__Data supplied__:

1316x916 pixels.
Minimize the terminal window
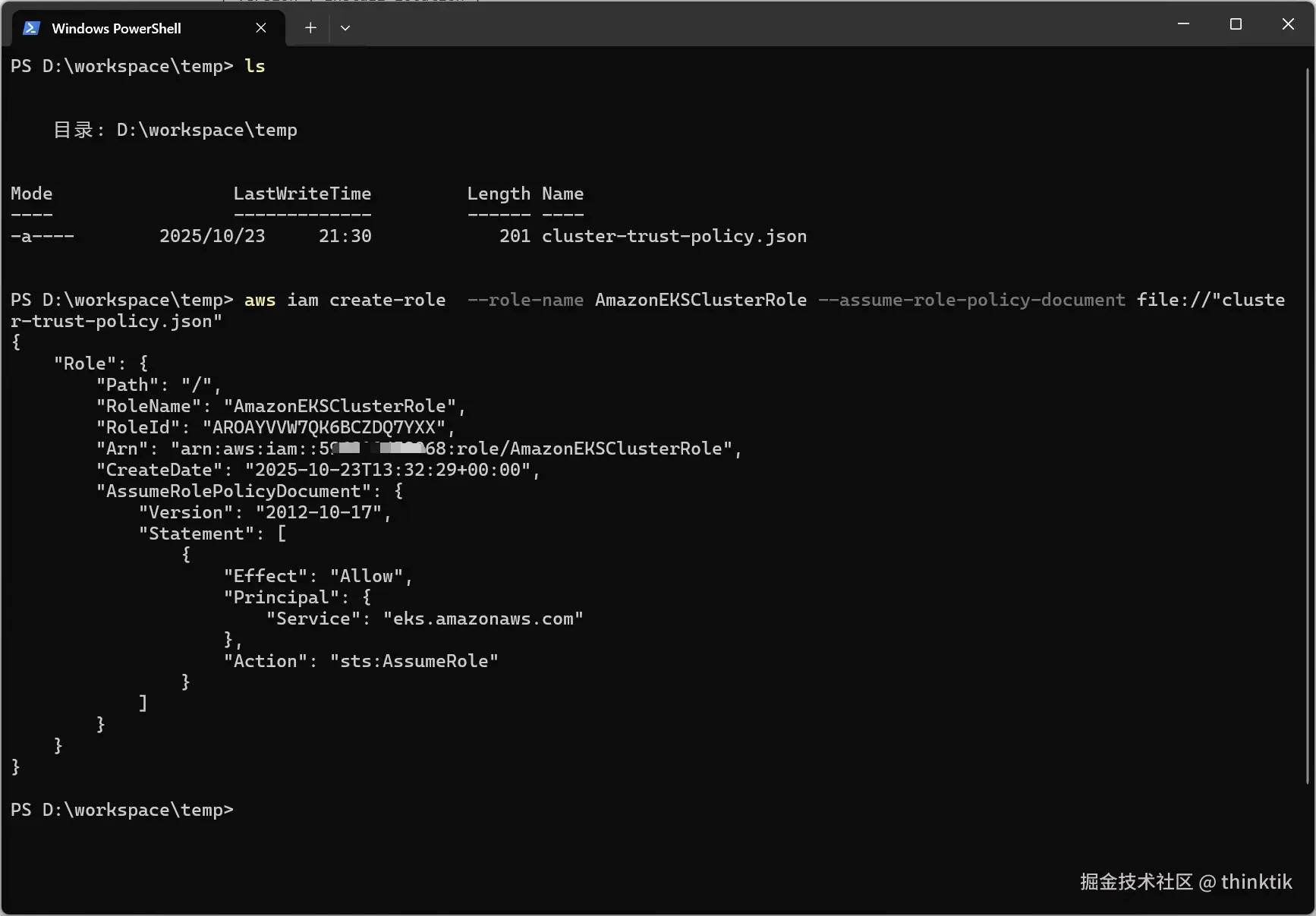click(x=1183, y=24)
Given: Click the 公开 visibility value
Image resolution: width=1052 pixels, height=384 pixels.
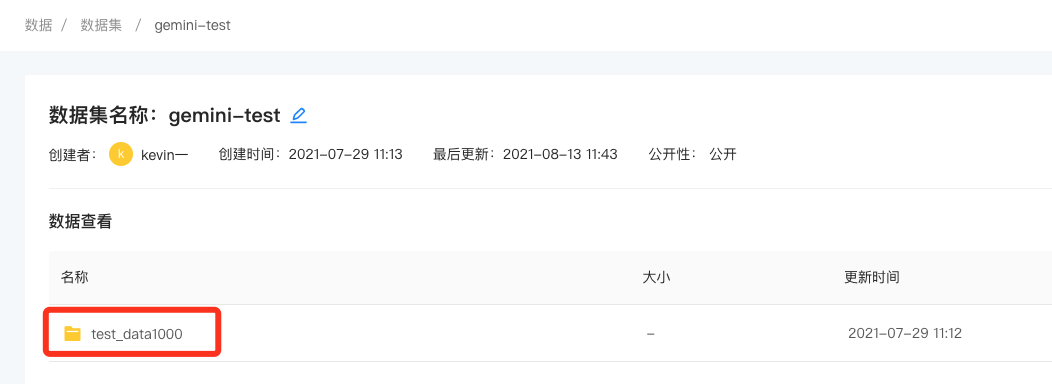Looking at the screenshot, I should (723, 154).

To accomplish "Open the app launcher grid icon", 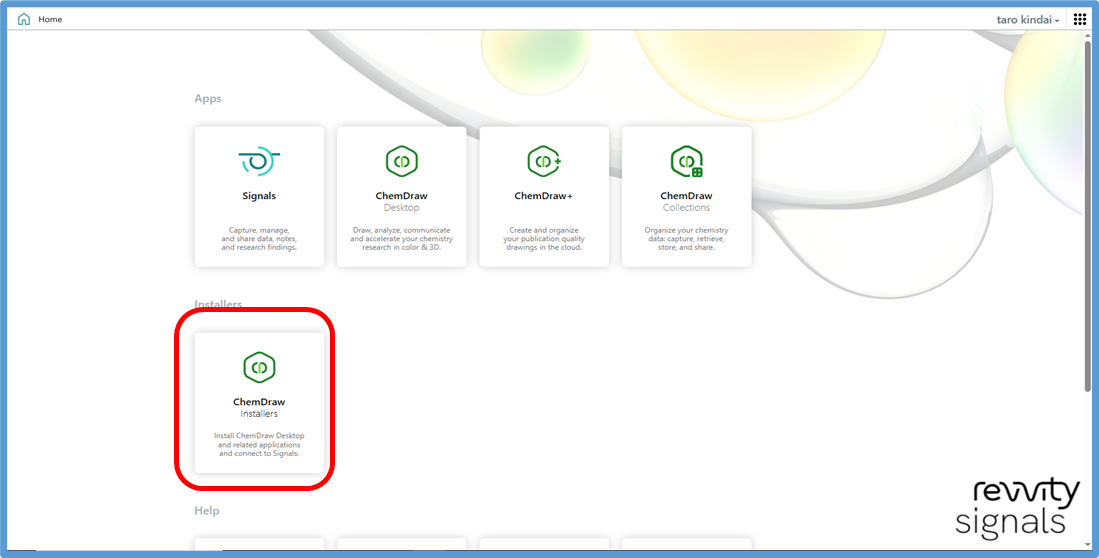I will [x=1080, y=19].
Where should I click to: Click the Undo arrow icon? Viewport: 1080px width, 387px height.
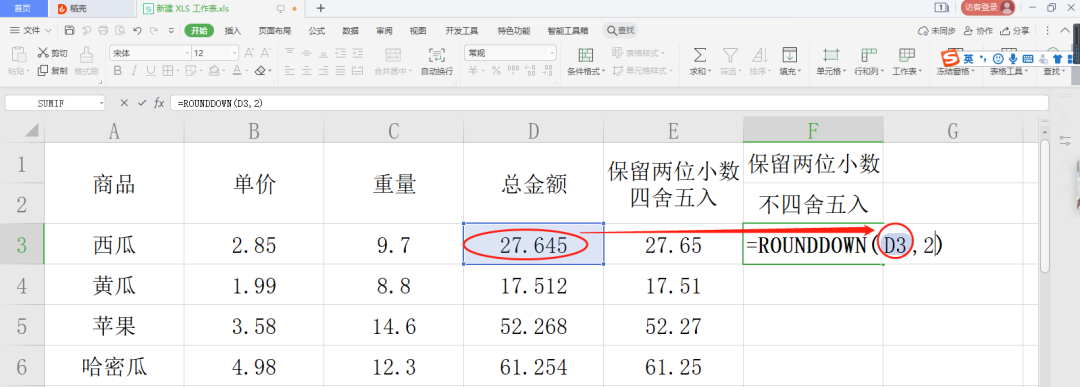pos(137,30)
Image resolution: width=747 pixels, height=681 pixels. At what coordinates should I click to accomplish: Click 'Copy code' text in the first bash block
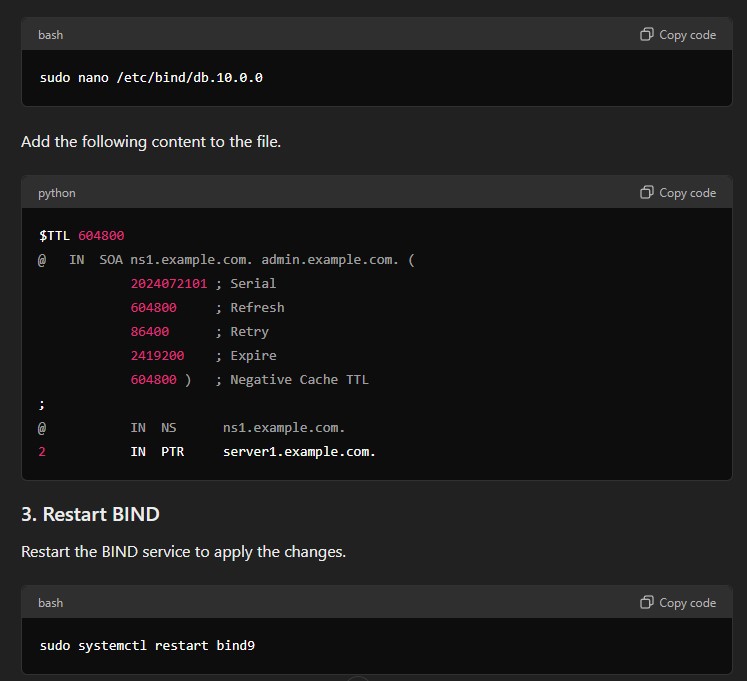(x=687, y=35)
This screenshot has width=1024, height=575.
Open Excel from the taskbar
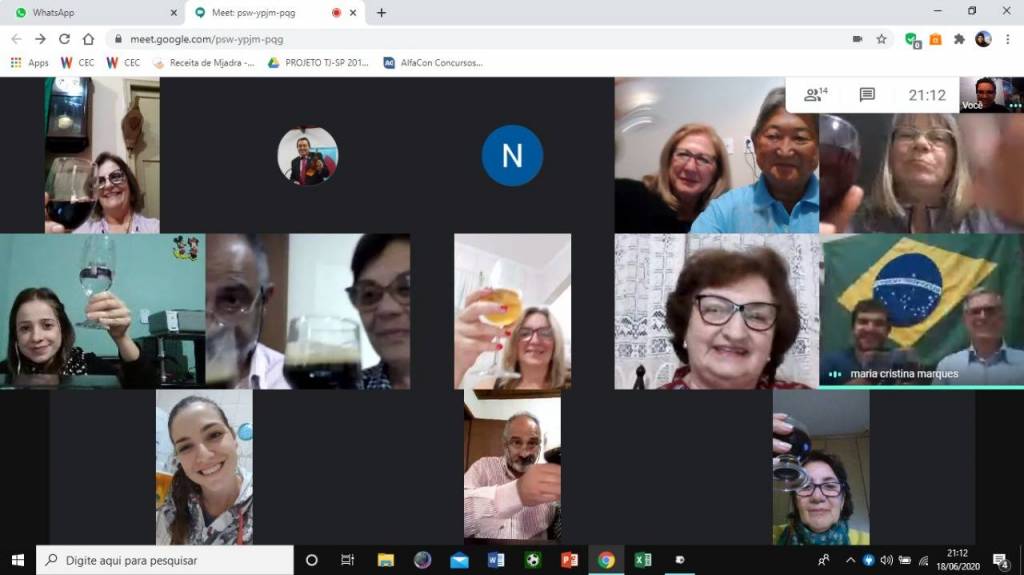point(643,560)
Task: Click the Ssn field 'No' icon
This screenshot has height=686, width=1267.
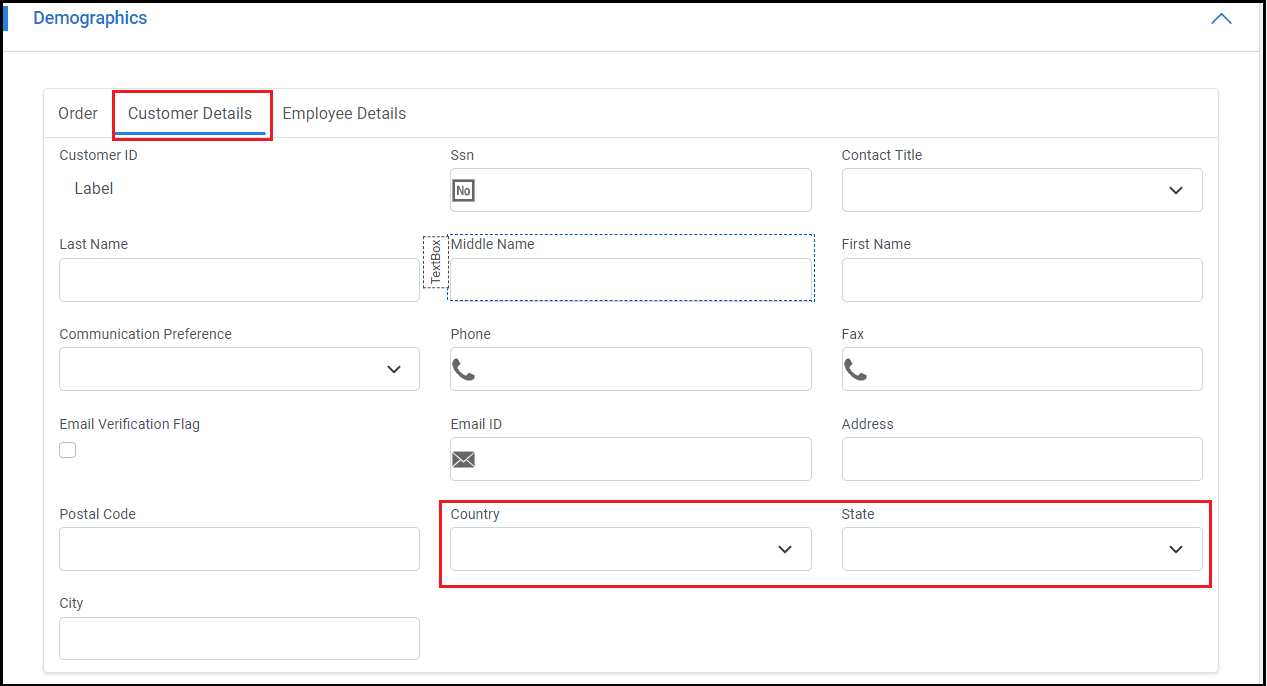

__Problem to solve__: The word "This" may appear in several lines of the data; count those lines and give only the number.

__Your response__: 2